The theme carries through the squadron. Williams’ desktop background is a communist-style, yellow-outlined red star. It’s supposed to remind the squadron’s 40 or so members to think like an enemy force. If that isn’t enough, the monthly squadron awards are red stars. And if that isn’t enough, the squadron’s base of operations has Soviet-era propaganda posters and the squadron’s motto, written in Cyrillic, is “Through the eyes of the adversary.”

The adversary, Williams says, is remarkably similar whether he’s a nation state, a crime syndicate or a couple of bored teenagers. Their attack can be a simple probing scan of the network, looking for open access, or it could be team of computers (often hijacked by a virus) bombarding a network with repeated requests until it crashes, what is called a denial-of-service attack. A more recent worry is that an adversary could use social networking sites such as Facebook to make contact with service members and elicit information from them under false pretenses.

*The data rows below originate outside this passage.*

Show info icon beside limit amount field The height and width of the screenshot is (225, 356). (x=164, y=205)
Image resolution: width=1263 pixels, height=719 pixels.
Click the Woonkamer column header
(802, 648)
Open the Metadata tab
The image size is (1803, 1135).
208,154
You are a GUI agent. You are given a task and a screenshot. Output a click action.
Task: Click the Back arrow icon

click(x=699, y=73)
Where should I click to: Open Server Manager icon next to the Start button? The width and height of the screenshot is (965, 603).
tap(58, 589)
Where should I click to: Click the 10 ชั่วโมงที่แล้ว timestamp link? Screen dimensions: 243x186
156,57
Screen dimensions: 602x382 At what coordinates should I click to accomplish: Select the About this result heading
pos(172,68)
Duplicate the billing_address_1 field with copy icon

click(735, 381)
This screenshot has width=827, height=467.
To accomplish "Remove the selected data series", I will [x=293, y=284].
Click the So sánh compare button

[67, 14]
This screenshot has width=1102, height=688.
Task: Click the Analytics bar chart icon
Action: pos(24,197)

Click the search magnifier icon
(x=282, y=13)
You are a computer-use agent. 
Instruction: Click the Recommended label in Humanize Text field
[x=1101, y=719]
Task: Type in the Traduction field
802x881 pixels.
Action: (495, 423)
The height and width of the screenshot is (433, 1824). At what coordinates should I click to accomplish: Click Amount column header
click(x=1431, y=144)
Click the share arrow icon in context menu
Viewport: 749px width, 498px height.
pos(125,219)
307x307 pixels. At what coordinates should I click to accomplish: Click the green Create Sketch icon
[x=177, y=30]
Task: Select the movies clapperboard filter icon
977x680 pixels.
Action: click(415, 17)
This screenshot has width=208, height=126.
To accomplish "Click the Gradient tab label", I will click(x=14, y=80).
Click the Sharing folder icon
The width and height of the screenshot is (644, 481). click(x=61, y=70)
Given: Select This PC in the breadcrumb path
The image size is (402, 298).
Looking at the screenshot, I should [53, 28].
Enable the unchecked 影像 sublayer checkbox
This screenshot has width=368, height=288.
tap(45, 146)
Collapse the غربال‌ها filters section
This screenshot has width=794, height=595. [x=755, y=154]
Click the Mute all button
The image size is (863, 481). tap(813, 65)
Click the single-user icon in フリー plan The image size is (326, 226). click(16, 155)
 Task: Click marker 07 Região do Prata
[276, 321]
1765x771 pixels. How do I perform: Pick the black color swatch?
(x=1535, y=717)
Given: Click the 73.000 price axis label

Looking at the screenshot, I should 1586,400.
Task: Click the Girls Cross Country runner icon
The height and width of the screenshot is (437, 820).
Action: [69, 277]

The Information Aggressors supplement their knowledge of such threats by staying in contact with the usual alphabet soup government agencies — FBI, CIA and NSA — and also anti-virus and firewall companies such as Norton and Symantec. There are also field trips to Black Hat Briefings and the DEFCON hacker conventions.

When the Information Aggressors stage attacks on military networks, they’re using both the most common and the latest forms of attack. The squadron isn’t on the normal military Internet service at Nellis — it is both more realistic and less obvious for them to use a normal civilian dot-com connection to stage their attacks.

The squadron is housed in a couple of old trailers behind barbed wire and security gates — for now. New facilities are under construction. “Real buildings,” Williams says. Like any civilian tech startup, it’s decorated with posters, coffee mugs and toys, plus the occasional camo net between cubicles. Though the squadron’s personnel come in all ages, there are a substantial number of young airmen, for what Williams says is the obvious reason: “We have an entire generation of young people who have grown up in the age of computers.”

Also, the Information Aggressors have a few civilian specialists, Williams says — “your big, 75-pound-brain-type folks.”